Moreover, Trump may also put pressure on the Fed to ease monetary policy to support his expansionary plans for the US economy.

Traders and investors are focused on the President-elect’s proposed “America-First” policies, but Goldman Sachs said these policies could also support gold prices through 2025. 

Goldman Sachs’s ambitious projection

Goldman Sachs earlier this week had predicted that gold prices would hit $3,000 per ounce by the end of 2025.

Source: TradingView & Kitco

While Donald Trump’s election victory and a Republican Party sweep through Congress triggered some selling and profit-taking in the gold market, the investment bank noted that the factors driving gold to record highs have not disappeared, according to a report by Kitco.com. 

The investment bank said in a note:

The structural driver of the forecast is higher demand from central banks, while a cyclical lift would come from flows to exchange-traded funds as the Federal Reserve cuts.

Although central banks around the world have slowed their purchases of gold in the third quarter of 2024, demand is likely to remain consistent in the future with nations continuing to diversify their official reserves away from the dollar, Kitco.com said in a report. 

Additionally, Goldman Sachs noted that the US government’s growing debt is likely to prompt the Fed to increase their holdings. 

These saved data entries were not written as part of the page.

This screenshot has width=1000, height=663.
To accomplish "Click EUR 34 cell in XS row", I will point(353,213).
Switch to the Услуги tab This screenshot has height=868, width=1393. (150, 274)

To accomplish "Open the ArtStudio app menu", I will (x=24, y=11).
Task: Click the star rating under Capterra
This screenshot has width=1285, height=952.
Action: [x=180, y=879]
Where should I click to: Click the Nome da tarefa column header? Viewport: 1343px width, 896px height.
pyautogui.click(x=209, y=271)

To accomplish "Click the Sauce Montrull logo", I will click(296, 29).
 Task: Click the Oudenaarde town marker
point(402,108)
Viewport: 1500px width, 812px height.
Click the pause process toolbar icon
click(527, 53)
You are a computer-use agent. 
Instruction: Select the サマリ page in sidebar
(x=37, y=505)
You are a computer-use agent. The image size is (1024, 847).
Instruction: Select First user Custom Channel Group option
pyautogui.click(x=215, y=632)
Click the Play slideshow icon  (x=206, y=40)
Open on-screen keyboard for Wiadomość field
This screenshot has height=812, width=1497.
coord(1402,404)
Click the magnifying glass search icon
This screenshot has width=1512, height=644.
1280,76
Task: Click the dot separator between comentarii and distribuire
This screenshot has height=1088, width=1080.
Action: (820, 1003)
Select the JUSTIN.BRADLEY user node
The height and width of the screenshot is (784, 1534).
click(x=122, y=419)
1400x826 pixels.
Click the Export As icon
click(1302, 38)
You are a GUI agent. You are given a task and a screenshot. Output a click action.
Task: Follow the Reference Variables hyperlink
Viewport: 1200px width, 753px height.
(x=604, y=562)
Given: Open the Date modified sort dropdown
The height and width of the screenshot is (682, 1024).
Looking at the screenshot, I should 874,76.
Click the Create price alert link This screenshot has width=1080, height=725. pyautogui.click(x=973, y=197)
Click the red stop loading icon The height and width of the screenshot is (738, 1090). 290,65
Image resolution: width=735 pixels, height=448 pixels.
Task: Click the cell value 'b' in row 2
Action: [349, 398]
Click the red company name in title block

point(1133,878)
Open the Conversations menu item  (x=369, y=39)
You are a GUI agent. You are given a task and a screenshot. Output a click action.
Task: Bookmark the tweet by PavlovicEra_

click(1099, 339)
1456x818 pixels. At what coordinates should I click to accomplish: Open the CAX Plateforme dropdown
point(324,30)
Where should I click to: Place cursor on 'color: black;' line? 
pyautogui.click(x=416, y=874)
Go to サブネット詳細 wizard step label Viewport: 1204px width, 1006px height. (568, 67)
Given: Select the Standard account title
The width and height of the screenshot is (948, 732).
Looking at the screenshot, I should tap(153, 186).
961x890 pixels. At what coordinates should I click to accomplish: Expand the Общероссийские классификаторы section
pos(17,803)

“An unprecedented escalation of trade tensions could revive speculative positioning in gold,” Goldman Sachs said.

Rising geopolitical crisis 

Gold’s safe-haven demand is also expected to keep traders interested in the yellow metal next year. 

As tensions escalate between Russia and Ukraine, and in the Middle East, the risk-on sentiment is likely to decline, paving the way for commodities such as gold and silver. 

Commerzbank’s Fritsch said:

Further arguments in favour of a rising gold price are the numerous geopolitical crises, the ongoing gold purchases by central banks and the prospect of significantly higher budget deficits in the US and other Western countries.

Recently, tensions have escalated between Russia and Ukraine as the reports claimed that the latter has been allowed by Washington to use US-made weapons in the ongoing war against Moscow. 

Russian President Vladimir Putin has warned that the threshold for using nuclear weapons has significantly declined as a result. 

Prospects of further escalations could sharply increase safe-haven demand, benefitting gold in 2025.

In such a scenario, gold could be on its way to breaking more records next year.